Source data:
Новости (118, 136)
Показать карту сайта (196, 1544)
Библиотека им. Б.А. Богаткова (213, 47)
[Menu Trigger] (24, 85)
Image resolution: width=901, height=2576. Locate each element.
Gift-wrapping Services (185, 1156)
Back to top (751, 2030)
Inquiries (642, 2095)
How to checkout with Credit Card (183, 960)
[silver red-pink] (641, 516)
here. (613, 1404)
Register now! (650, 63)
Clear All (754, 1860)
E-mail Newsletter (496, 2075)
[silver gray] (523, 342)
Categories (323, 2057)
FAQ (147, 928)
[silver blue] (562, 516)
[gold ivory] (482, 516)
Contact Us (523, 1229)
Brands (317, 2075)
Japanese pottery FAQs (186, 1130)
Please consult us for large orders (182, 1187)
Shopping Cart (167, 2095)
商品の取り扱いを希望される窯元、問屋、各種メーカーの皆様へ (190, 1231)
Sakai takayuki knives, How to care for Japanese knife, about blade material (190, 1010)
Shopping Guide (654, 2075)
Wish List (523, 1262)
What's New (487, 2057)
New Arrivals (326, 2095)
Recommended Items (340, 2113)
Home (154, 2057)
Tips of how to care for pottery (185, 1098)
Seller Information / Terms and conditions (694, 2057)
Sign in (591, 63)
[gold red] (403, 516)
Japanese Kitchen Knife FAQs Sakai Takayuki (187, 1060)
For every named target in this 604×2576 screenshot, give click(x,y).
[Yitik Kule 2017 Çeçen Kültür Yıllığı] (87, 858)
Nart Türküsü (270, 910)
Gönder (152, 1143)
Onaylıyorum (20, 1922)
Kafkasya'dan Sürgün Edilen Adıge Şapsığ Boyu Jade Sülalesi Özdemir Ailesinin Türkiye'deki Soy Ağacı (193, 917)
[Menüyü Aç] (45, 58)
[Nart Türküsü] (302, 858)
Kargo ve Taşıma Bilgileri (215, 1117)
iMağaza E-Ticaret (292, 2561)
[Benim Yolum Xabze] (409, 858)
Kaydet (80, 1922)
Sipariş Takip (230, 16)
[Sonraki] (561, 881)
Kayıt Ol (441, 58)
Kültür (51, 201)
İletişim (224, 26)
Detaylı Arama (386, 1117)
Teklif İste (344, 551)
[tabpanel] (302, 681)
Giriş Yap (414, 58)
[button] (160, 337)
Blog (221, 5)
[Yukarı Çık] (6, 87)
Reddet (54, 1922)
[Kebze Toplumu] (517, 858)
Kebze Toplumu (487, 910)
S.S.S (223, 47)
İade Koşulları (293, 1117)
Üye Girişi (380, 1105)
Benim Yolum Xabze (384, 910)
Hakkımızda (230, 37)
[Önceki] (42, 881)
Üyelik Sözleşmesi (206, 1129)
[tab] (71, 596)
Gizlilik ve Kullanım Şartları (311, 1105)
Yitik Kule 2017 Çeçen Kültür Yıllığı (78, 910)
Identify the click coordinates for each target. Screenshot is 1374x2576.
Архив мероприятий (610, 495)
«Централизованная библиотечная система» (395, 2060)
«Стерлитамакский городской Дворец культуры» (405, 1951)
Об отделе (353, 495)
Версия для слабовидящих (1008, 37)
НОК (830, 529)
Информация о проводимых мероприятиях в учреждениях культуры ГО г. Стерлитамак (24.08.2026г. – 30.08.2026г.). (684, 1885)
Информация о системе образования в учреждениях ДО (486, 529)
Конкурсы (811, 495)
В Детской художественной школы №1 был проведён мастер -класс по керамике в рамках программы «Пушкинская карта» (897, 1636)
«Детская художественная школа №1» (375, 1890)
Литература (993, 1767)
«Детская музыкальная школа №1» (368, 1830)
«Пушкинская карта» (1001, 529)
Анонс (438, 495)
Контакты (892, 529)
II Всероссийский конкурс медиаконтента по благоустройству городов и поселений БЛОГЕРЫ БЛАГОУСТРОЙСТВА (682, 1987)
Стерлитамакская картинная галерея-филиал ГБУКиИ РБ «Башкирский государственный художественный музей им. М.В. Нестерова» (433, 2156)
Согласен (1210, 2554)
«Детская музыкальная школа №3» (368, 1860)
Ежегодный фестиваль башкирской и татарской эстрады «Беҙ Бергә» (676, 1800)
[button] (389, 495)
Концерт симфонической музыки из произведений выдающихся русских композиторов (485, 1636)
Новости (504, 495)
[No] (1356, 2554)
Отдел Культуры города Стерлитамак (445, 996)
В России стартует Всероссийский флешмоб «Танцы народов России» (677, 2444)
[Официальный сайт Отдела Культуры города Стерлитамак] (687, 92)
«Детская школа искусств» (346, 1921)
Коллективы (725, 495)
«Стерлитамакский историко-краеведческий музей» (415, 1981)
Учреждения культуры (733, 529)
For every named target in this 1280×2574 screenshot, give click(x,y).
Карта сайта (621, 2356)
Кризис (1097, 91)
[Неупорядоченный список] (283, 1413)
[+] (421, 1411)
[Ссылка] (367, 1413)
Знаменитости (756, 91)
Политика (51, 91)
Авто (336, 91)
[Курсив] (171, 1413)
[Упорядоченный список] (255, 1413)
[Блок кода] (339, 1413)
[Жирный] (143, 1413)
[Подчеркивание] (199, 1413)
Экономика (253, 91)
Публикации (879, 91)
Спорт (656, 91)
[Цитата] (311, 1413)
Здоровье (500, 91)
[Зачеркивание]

Description of the task:
Copy, please, every line from the start of the entries down to the line that holds "商品の取り扱いを希望される窯元、問屋、各種メーカーの皆様へ (190, 1231)", with both of those lines included and no others.

Solution to the exercise:
Новости (118, 136)
Показать карту сайта (196, 1544)
Библиотека им. Б.А. Богаткова (213, 47)
[Menu Trigger] (24, 85)
Image resolution: width=901, height=2576. Locate each element.
Gift-wrapping Services (185, 1156)
Back to top (751, 2030)
Inquiries (642, 2095)
How to checkout with Credit Card (183, 960)
[silver red-pink] (641, 516)
here. (613, 1404)
Register now! (650, 63)
Clear All (754, 1860)
E-mail Newsletter (496, 2075)
[silver gray] (523, 342)
Categories (323, 2057)
FAQ (147, 928)
[silver blue] (562, 516)
[gold ivory] (482, 516)
Contact Us (523, 1229)
Brands (317, 2075)
Japanese pottery FAQs (186, 1130)
Please consult us for large orders (182, 1187)
Shopping Cart (167, 2095)
商品の取り扱いを希望される窯元、問屋、各種メーカーの皆様へ (190, 1231)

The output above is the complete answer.